Retail banks in developed markets still losing customer trust Banks in emerging markets may gain as their customers’ confidence soars
Despite efforts by many banks to rebuild consumer confidence in the wake of the financial crisis, trust in banks fell in the past 12 months in countries hit hard by the downturn, according to a new survey report from Ernst & Young. By contrast, banks in some regions relatively unaffected by the crisis are seeing trust levels rise.
For its new report, A New Era of Customer Expectation, Ernst & Young conducted a global survey of more than 20,500 global retail banking customers in order to gauge what drives their relationships with their banks. The survey finds that 44% of customers worldwide say their confidence in the banking industry has decreased in the past 12 months.
Levels of confidence are even lower in regions deeply affected by the financial crisis. The UK has seen the largest drop in consumer trust (63%) within Europe, while 55% of US customers now have less confidence in banks than they did a year ago. Alternatively, in some markets which entered the downturn in better condition, confidence in the banking sector has grown in the past year. Three-quarters of customers in India report their trust in banks rose during 2010. In both Brazil and China, a majority of respondents say their confidence has grown or remained the same.
“In developed markets, customer confidence and trust in financial institutions has been severely damaged by the economic crisis, and our findings show that it remains under threat. Emerging market economies have suffered less from the credit crisis and recession and so their banks have seen trust endure,” Pierre Pilorge, Ernst & Young’s Financial Services Customer Leader says. “In order to get back on track the survey clearly illustrates that banks in developed nations must rebuild customer confidence, enhance the customer experience and stem customer attrition.”
Rebuilding customer confidence
Survey respondents cited several issues that continue to drive down trust levels. However, more than three quarters of UK respondents (80%) identified the banks’ bonus culture as the source of their dissatisfaction.

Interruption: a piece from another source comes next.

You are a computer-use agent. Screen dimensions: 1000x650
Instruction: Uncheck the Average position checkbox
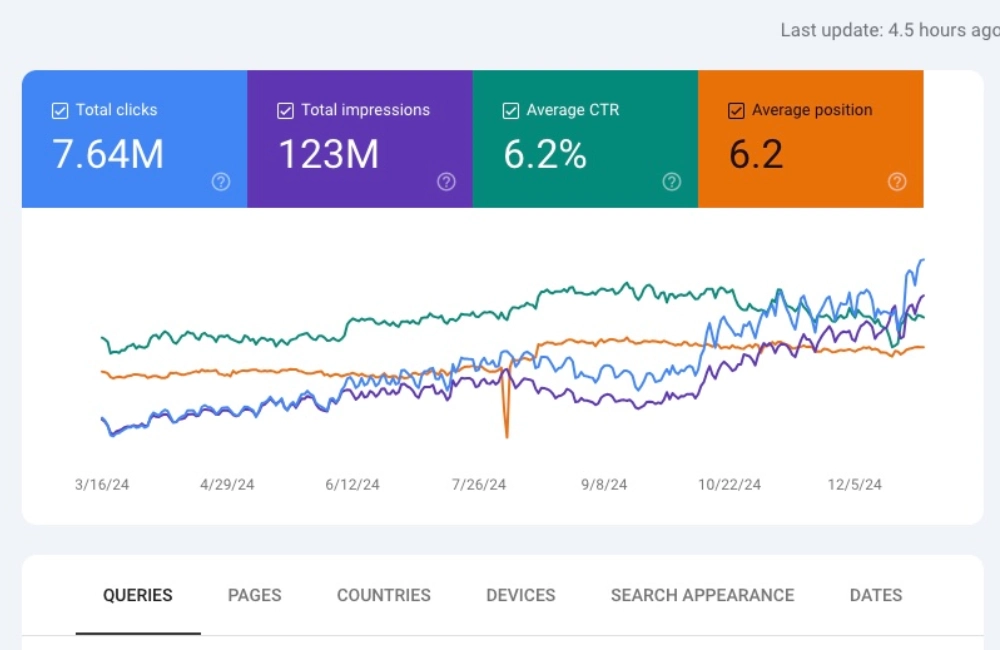click(x=736, y=111)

Mark Dynes, who leads the UK Financial Services Customer Practice at Ernst & Young, says: “Globally, the main reason given for loss of confidence was the economic crisis. Although this is reflected in the UK results, there were also concerns from respondents over bonuses paid by the major players, with little differentiation between retail and investment banking.
“This is having a detrimental impact on the banks’ brand, impairing their images and reputations. With almost half of UK customers identifying a strong brand as a key characteristic when choosing their main bank, developing initiatives aimed at restoring consumer faith should be considered a priority.
Preventing customer attrition
Attrition levels are highest in Europe with 39% having changed their main bank in the past. In the UK, service quality is the leading factor driving customers to switch their main bank, with 42% citing this as a reason to change banks. Other motivating factors include product offerings, branch proximity and lack of trust. As customers continue to demand higher quality service while levels of price sensitivity and distrust increase, banks must innovate to address customers concerns and remain competitive.
Enhancing the customer experience
Finding a way to deliver an effective personal service to customers will be a key success factor in the years ahead. While ATMs (87%), internet banking (82%) and branches (80%) are the touch-points UK customers are most satisfied with today, satisfaction with call centers is consistently weaker (49%).
Banks need to reconnect with their customer base by improving the customer experience across their operations. A number of banks are experimenting with new tools such as mobile banking but there is demand across all channels – including call centers and branches – for greater personalization and attentiveness.
The new era
The banking industry in developed markets has witnessed a significant shift in confidence, and never before have loyalty and personal customer attention been such critical issues. In contrast, the emerging markets now offer significant opportunities for banks looking to expand internationally, as most have felt less of an impact from the credit crisis and instead have a growing middle class of customers looking to diversify their bank relationships.
Pierre concludes: “Customers are demanding a more personalized service if they are to remain loyal. The successful institutions of the future will be those who offer customer-focused innovative services. Those that do will be able to differentiate their organization and drive for growth. The keys to success will be brand management, personalized services and efficient pricing. Retail banks that can deliver all three will prosper in a highly regulated and constantly changing global financial services market.”